Good-bye. Keep well, and do not go out too much at night.
CCXI
Paris, Sunday night, March 12, 1860.
... I find your Paris atmosphere extremely heavy, and I have a continual headache. I have as yet seen no one, and dare not go out at night. It seems to me extraordinary to make calls at ten o’clock at night.
No word about the book of my friend, M. de Gobineau; certainly it must hang heavy on your conscience. Suggest a novel for me to read; I am in deep need of one. While in Cannes I read a novel by Bulwer, What will He do with It? which seemed to me senile to the last degree. At the same time, it contains several pretty situations and an excellent sermon. As for the hero and heroine, they surpass in silliness all that is permissible by custom.
A book which has amused me uncommonly is the work of M. de Bunsen on the origin of Christianity, and about everything else in the universe, to speak more exactly. It is called, however, Christianity and Mankind, and is only seven volumes of from seven to eight hundred pages each. M. de Bunsen calls himself an orthodox Christian; but at the same time he treats the Old and New Testaments with contempt....

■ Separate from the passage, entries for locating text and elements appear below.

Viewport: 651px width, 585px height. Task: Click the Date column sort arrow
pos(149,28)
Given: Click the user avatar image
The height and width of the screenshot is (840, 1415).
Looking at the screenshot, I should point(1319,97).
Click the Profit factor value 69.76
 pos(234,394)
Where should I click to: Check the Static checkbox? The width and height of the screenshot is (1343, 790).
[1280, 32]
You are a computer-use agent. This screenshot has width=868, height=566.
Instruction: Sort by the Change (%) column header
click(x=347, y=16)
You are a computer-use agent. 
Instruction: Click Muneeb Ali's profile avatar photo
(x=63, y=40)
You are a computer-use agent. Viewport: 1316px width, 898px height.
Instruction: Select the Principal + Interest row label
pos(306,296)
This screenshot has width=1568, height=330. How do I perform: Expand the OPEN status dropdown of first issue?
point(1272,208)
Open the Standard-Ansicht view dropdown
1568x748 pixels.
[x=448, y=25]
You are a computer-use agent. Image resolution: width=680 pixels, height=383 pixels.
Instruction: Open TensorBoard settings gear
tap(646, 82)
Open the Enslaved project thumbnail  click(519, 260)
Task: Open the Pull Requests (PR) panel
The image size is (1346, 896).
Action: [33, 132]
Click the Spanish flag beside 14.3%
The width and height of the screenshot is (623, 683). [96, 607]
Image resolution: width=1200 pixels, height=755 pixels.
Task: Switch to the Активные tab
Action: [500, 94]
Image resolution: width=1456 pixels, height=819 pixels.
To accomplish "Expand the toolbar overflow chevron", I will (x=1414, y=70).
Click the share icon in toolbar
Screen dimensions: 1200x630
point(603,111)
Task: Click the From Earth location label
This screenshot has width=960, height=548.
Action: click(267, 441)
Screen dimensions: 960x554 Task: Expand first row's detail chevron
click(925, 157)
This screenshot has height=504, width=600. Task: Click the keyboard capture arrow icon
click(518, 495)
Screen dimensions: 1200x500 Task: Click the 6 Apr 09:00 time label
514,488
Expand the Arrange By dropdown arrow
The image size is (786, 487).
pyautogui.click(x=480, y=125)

I learned yesterday, that at one of the most recent masked balls a woman had the courage to appear in a costume of 1806 without any crinoline, and produced a tremendous sensation.
CCXII
Paris, March 4, 1860.
We had yesterday the first suggestion of the return of spring. It did me a great deal of good, and I felt entirely made over. It seemed as if I were breathing the air of Cannes. To-day it is gray and gloomy. I need you very much, to take life patiently. Day by day it becomes more burdensome. People are so terribly stupid. The most inexplicable thing is the general ignorance one finds in this century of enlightenment, as it calls itself modestly. No one any longer knows a word of history.